--- Work instructions ---
Down to the last character, transcribe every record.

(Saved data entries)
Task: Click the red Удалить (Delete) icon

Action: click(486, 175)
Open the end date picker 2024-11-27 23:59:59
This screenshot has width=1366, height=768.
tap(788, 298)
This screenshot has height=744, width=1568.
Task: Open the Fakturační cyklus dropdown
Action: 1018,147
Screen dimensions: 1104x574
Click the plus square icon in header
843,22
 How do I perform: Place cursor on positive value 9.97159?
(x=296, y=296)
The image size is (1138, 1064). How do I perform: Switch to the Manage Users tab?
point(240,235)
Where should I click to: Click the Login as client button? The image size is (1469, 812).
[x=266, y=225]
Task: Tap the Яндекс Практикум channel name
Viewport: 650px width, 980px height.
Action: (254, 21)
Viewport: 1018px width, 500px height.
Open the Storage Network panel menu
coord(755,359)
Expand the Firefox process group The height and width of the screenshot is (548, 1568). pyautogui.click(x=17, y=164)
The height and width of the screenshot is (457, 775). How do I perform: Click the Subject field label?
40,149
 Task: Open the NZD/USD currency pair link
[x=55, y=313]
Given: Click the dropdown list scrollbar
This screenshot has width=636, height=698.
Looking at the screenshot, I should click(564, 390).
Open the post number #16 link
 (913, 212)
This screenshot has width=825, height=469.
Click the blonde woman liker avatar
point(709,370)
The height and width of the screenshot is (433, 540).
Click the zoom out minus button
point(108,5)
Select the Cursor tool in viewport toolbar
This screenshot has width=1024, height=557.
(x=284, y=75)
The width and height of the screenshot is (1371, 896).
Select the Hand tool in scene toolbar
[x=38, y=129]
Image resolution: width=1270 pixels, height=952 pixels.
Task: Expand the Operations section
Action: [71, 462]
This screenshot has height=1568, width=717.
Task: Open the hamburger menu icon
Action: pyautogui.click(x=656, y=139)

--- Expected output ---
Task: Click the red Удалить (Delete) icon

Action: click(486, 175)
Open the end date picker 2024-11-27 23:59:59
This screenshot has width=1366, height=768.
tap(788, 298)
This screenshot has height=744, width=1568.
Task: Open the Fakturační cyklus dropdown
Action: 1018,147
Screen dimensions: 1104x574
Click the plus square icon in header
843,22
 How do I perform: Place cursor on positive value 9.97159?
(x=296, y=296)
The image size is (1138, 1064). How do I perform: Switch to the Manage Users tab?
point(240,235)
Where should I click to: Click the Login as client button? The image size is (1469, 812).
[x=266, y=225]
Task: Tap the Яндекс Практикум channel name
Viewport: 650px width, 980px height.
Action: (254, 21)
Viewport: 1018px width, 500px height.
Open the Storage Network panel menu
coord(755,359)
Expand the Firefox process group The height and width of the screenshot is (548, 1568). pyautogui.click(x=17, y=164)
The height and width of the screenshot is (457, 775). How do I perform: Click the Subject field label?
40,149
 Task: Open the NZD/USD currency pair link
[x=55, y=313]
Given: Click the dropdown list scrollbar
This screenshot has width=636, height=698.
Looking at the screenshot, I should click(564, 390).
Open the post number #16 link
 (913, 212)
This screenshot has width=825, height=469.
Click the blonde woman liker avatar
point(709,370)
The height and width of the screenshot is (433, 540).
Click the zoom out minus button
point(108,5)
Select the Cursor tool in viewport toolbar
This screenshot has width=1024, height=557.
(x=284, y=75)
The width and height of the screenshot is (1371, 896).
Select the Hand tool in scene toolbar
[x=38, y=129]
Image resolution: width=1270 pixels, height=952 pixels.
Task: Expand the Operations section
Action: [71, 462]
This screenshot has height=1568, width=717.
Task: Open the hamburger menu icon
Action: pyautogui.click(x=656, y=139)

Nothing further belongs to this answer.